Home market continues to warm up in Shanghai

Cao Qian
NEW home buying sentiment climbed for the third consecutive month in Shanghai amid improving supply, getting the new year off to a better-than-expected start.
Cao Qian

NEW home buying sentiment climbed for the third consecutive month in Shanghai amid improving supply, getting the new year off to a better-than-expected start as tightening policies remained strictly enforced.

The area of new residential properties sold, excluding government-subsidized affordable housing, rose 7.1 percent from a month ago to some 500,000 square meters in January, Shanghai Centaline Property Consultants Co said in a report released today. Year on year, that represented a jump of 28.5 percent.

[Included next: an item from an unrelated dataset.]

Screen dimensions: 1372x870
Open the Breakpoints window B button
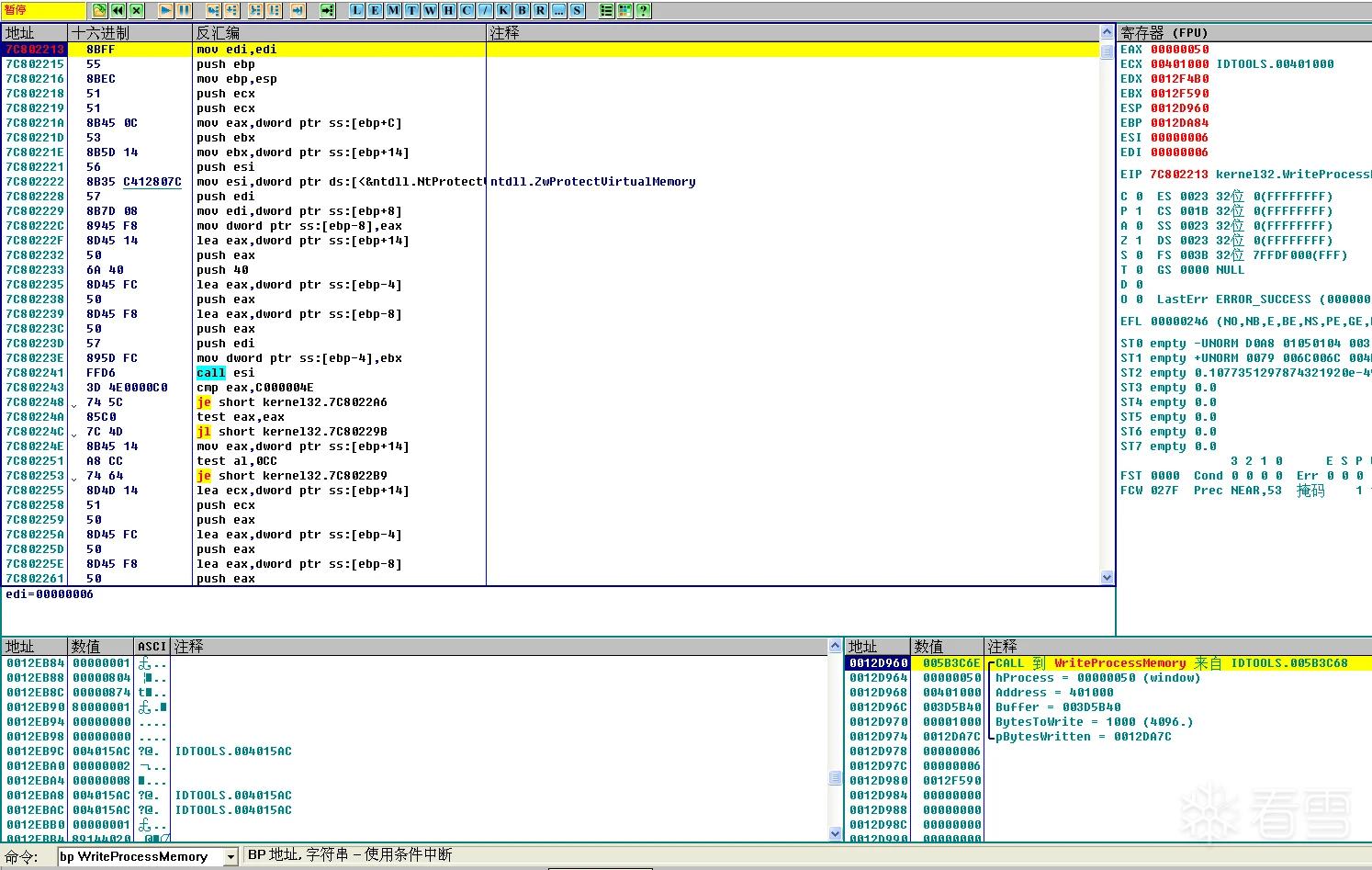[x=522, y=10]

"Fuelled by nearly doubled new supply from December, as well as a Spring Festival holiday falling in mid February this year, the first month of 2018, did outperform our earlier forecasts," said Lu Wenxi, senior manager of research at Centaline. "Homes targeting cash-tight first-time buyers in outlying areas of the city continued to be the most sought-after type."

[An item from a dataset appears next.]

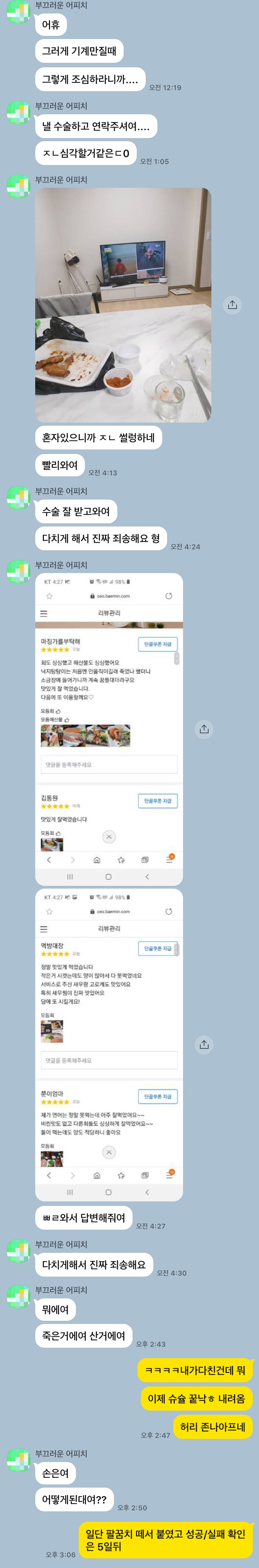
Task: Open the room photo with TV and food
Action: [123, 305]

The average cost of new homes stood at 43,330 yuan (US$6,884) per square meter, a decrease of 12.7 percent from December and a drop of 7.4 percent from same time a year ago, according to Centaline data.

By price range, six out of the 10 most popular projects sold for less than 40,000 yuan per square meter and three of them cost less than 30,000 yuan per square meter.

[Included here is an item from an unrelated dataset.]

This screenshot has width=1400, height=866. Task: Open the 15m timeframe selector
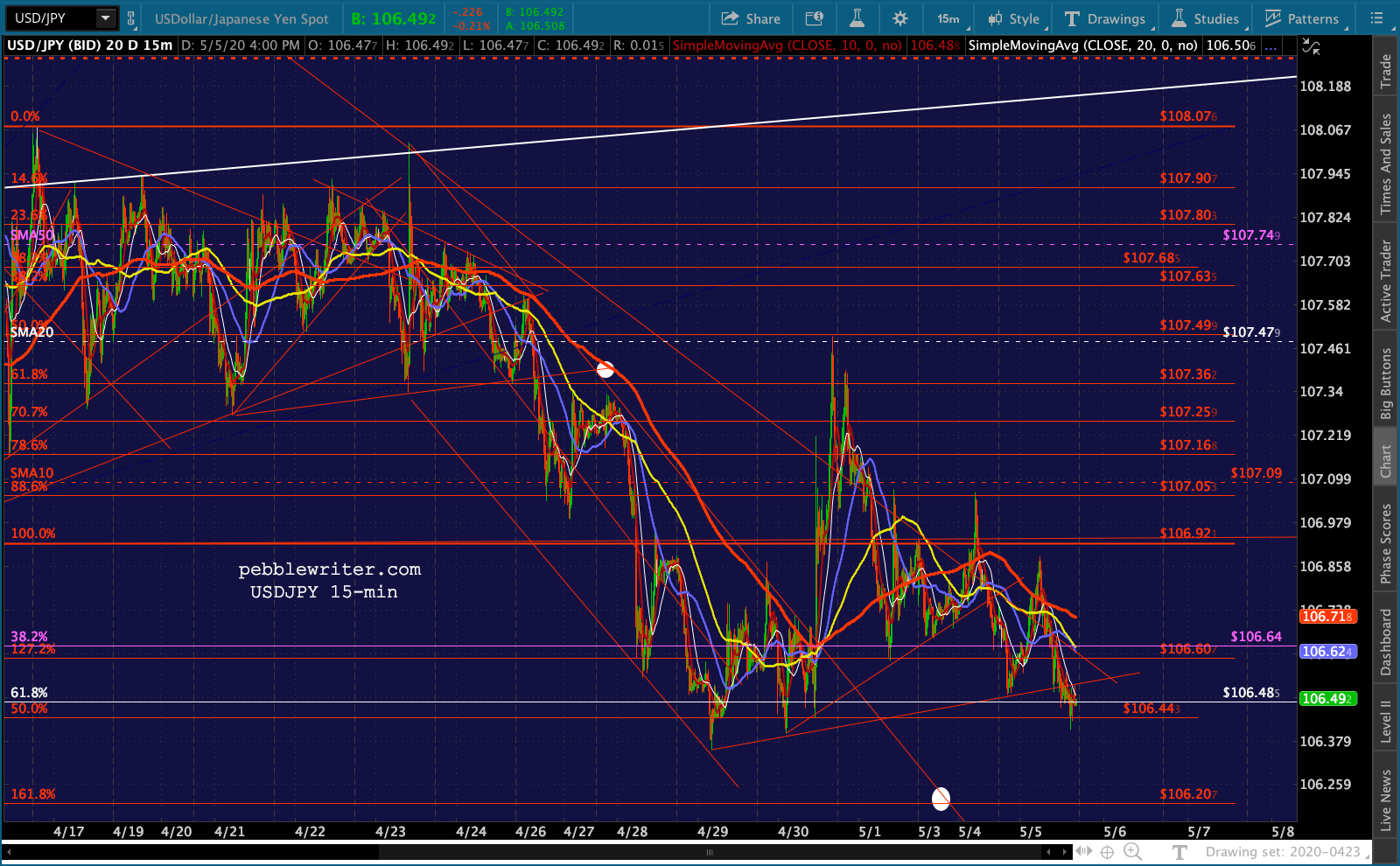(948, 18)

On the supply side, about 440,000 square meters of new homes were released to the local market last month, a monthly surge of 94.7 percent and a yearly rise of 18.6 percent.

Sentiment among real estate developers seemed to pick up as some of them chose to launch their entire inventory in just one batch instead of several batches over a longer period of time which was a regular tactic for developers to raise prices.

A project in remote Nanxiang, Jiading District, for instance, released all of its 51,000 square meters of new homes to the local market last month and got nearly 20,000 square meters, or 212 units, unloaded as of the end of January.